The most dramatic MSW environment in astrophysics is the dense matter of a core-collapse supernova. A neutrino emerging from the proto-neutron star crosses density profiles extending from g/cm³ at the neutrinosphere down to essentially vacuum at the stellar surface. It traverses two MSW level-crossings on the way out: the high-density resonance (driven by the atmospheric mass splitting) and the low-density resonance (driven by the solar mass splitting).

The adiabaticity of each crossing depends on the mass ordering and on the local density gradient. Neutrino-flavor conversion patterns in supernova outflows therefore encode information about both mass ordering and the dynamics of the collapse — an opportunity that awaits the next galactic supernova to deliver.

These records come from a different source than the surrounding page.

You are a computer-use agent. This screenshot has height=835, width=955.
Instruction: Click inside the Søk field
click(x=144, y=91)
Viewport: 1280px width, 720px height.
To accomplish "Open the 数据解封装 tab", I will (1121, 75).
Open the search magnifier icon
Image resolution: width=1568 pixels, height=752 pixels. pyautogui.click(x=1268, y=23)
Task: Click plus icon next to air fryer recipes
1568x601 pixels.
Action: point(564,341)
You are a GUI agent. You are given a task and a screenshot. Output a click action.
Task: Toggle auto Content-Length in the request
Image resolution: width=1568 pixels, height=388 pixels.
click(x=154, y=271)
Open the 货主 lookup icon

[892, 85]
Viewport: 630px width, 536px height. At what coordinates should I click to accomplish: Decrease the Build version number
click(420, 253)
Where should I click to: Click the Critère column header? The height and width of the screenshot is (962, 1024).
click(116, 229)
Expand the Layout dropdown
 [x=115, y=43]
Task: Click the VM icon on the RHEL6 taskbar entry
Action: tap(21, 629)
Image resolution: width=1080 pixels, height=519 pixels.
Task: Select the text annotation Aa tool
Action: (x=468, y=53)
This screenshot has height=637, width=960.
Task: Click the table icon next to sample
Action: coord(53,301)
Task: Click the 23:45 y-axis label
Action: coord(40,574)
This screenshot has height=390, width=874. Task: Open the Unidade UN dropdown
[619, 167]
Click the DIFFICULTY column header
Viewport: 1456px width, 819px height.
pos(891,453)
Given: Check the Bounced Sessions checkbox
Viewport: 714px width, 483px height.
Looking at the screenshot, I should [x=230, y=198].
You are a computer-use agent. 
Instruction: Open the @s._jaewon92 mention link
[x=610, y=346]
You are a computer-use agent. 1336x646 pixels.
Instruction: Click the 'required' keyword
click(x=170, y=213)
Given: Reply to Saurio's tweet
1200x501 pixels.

Collective neutrino-neutrino interactions, driven by the extraordinarily high neutrino densities in the proto-neutron star region, add an additional nonlinear layer: “bipolar oscillations” and “spectral splits” that can further alter the emerging flavor distribution. Disentangling collective effects from MSW effects in the eventual supernova-neutrino signal is an active area of numerical and analytical work.

Legacy

What began as a consistency check on Pontecorvo’s 1957 oscillation idea has become a full apparatus. Forward scattering — a flavor-selective contribution that is only 20 orders of magnitude below ordinary-matter interactions — reshapes neutrino mixing in every sufficiently dense environment. The MSW effect is why solar neutrinos tell us about the core of the Sun, why long-baseline beams can separate mass ordering from CP violation, and why a galactic supernova will one day be read as a map of its collapse. Wolfenstein’s 1978 paper was six pages long; its consequences are still being unfolded forty-eight years later.

FAQ

Frequently asked

Does the MSW effect apply to antineutrinos too?
Yes, but with opposite sign. The forward-scattering amplitude for electron neutrinos on electrons is positive; for electron antineutrinos it is negative. Matter therefore enhances oscillations for one hierarchy and suppresses them for the other — a sign dependence that is one of the principal tools used to determine the mass ordering in long-baseline experiments.
Where else besides the Sun does MSW matter?
Matter effects shape oscillation in the Earth (the 'day-night asymmetry' in solar-neutrino detectors), in accelerator long-baseline experiments that traverse several thousand kilometres of rock, and most dramatically in the dense matter of a core-collapse supernova, where multiple MSW-level crossings occur during propagation out of the proto-neutron star.